9

154 18 6
                                    

Bir an gelir, yutkunurken bile
sıkarsın dişlerini.
Derin bir nefes gönderirsin ciğerlerine,
ama o bile titrektir.
Burnun sızlar, ardından gözlerin, sonra dolar gözlerin.
Defalarca kırpıştırırsın gözlerini ama
bazen hiç bir faydası yoktur.
Derin bir nefes al ve
her şeyi akışına bırak.

Hiç bir zaman, tekrar çocukluğuma dönmeyi dileyeceğim anların içinde bulunacağımı düşünmezdim. Büyüdüğüme pişman olacağımı, tekrar çocuk olmak isteyeceğimi hiç bir zaman düşünmemiştim. Aslında tamamen çocuk olmak istemiyordum tekrar. Sadece, bazen yoruluyordum. Büyük olmaktan, büyük olmanın getirdiği yükten bazen çok yoruluyordum. Bu yüzden, bu anlarda kısa bir süreliğine çocuk olmak istiyordum.

Karşısına geçtiği televizyon da oynatılan çizgi filmleri izleyen, annesinin getirdiği atıştırmalıkları yiyen, annesinin verdiği ufak tefek işleri yapan, günlerini rahat bir şekilde geçiren çocuk olmak istiyordum bir süreliğine.

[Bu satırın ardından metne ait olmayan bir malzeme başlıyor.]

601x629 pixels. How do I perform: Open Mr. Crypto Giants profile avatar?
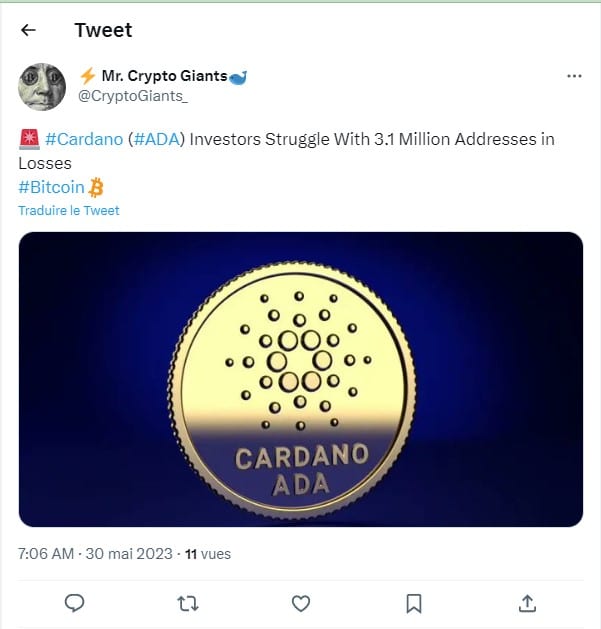tap(42, 86)
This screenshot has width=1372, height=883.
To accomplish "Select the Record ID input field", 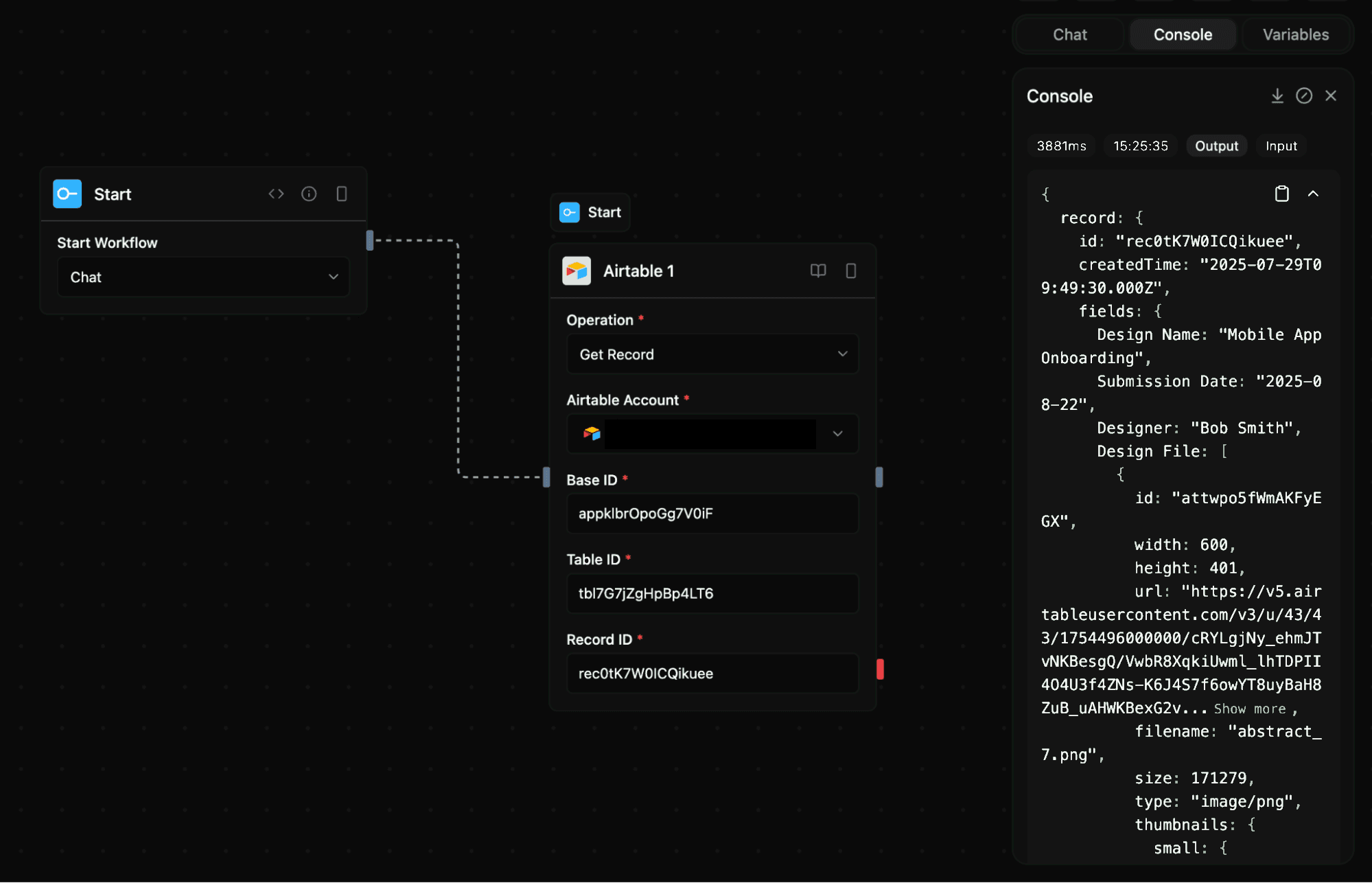I will [x=712, y=674].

İnsanların yalanları ile yüzleşmek, zor kararlar vermek, deli gibi çalışmak, kendi başına geçimini sağlamak için çabalamaktan yoruluyordum bazen.

Şuan da o anlardan birindeydim. Jeno'nun aniden gitme saçmalığının ardından yaşanılan, denilen şeyler beni yormuştu. Aslında hiç biri başa çıkalamayacak derecede değil. Sorun kendimi duygusal olarak salmamdı. Kendimi duygusal olarak o kadar güçsüz bırakmıştım ki, her şeyin beni üzmesine izin vermiştim.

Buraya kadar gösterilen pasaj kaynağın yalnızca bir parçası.